## ABOUT THIS EXERCISE:
Starting at the first line of the data below, write out each line exactly until you reach the line containing "Get the Home Wi-Fi 420GB package", and include that line too.

MATERIALS PROVIDED Block Start

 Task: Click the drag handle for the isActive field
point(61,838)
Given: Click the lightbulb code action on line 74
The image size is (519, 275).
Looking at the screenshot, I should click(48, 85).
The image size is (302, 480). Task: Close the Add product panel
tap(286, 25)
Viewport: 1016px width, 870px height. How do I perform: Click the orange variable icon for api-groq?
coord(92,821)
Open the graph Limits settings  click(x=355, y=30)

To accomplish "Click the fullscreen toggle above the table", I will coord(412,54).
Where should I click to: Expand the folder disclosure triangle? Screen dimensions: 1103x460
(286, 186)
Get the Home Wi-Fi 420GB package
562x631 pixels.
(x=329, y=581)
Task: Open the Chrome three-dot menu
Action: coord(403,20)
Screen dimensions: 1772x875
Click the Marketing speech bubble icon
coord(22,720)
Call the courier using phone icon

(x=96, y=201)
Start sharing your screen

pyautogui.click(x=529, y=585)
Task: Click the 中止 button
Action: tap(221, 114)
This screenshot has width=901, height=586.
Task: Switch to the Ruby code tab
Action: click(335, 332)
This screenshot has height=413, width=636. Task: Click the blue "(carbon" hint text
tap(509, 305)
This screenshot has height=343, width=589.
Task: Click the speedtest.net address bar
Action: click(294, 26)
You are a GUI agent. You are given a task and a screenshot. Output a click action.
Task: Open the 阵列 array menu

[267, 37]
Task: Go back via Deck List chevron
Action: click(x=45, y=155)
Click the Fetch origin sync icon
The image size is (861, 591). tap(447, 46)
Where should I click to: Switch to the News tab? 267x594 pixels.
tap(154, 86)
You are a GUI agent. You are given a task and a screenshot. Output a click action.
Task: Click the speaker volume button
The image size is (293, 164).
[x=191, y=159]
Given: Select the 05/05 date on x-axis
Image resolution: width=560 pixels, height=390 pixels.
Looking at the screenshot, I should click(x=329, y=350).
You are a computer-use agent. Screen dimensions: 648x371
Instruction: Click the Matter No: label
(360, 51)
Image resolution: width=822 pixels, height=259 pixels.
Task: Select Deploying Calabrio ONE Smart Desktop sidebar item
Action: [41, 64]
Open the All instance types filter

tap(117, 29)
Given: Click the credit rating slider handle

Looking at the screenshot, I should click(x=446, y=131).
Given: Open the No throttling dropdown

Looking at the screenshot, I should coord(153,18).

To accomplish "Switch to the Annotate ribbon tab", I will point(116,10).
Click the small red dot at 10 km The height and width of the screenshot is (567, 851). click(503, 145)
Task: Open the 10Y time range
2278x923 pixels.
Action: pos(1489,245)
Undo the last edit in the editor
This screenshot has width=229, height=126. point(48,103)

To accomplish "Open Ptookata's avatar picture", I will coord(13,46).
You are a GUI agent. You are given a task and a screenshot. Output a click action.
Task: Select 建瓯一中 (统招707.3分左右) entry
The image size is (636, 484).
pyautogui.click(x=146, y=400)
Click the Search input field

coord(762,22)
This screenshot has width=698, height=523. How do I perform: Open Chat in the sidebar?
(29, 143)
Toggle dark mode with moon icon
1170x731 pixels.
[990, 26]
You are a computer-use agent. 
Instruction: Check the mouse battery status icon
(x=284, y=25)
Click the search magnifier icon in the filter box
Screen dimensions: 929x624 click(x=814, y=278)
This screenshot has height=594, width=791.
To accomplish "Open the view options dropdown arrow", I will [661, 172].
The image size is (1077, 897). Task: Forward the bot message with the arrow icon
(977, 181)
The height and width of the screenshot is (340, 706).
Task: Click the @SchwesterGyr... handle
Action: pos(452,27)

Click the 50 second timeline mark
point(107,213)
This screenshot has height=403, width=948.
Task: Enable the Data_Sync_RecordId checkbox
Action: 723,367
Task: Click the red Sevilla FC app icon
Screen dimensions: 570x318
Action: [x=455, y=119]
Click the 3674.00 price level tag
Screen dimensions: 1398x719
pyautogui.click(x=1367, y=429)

MATERIALS PROVIDED Block End

## EXERCISE ANSWER:
 Task: Click the drag handle for the isActive field
point(61,838)
Given: Click the lightbulb code action on line 74
The image size is (519, 275).
Looking at the screenshot, I should click(48, 85).
The image size is (302, 480). Task: Close the Add product panel
tap(286, 25)
Viewport: 1016px width, 870px height. How do I perform: Click the orange variable icon for api-groq?
coord(92,821)
Open the graph Limits settings  click(x=355, y=30)

To accomplish "Click the fullscreen toggle above the table", I will coord(412,54).
Where should I click to: Expand the folder disclosure triangle? Screen dimensions: 1103x460
(286, 186)
Get the Home Wi-Fi 420GB package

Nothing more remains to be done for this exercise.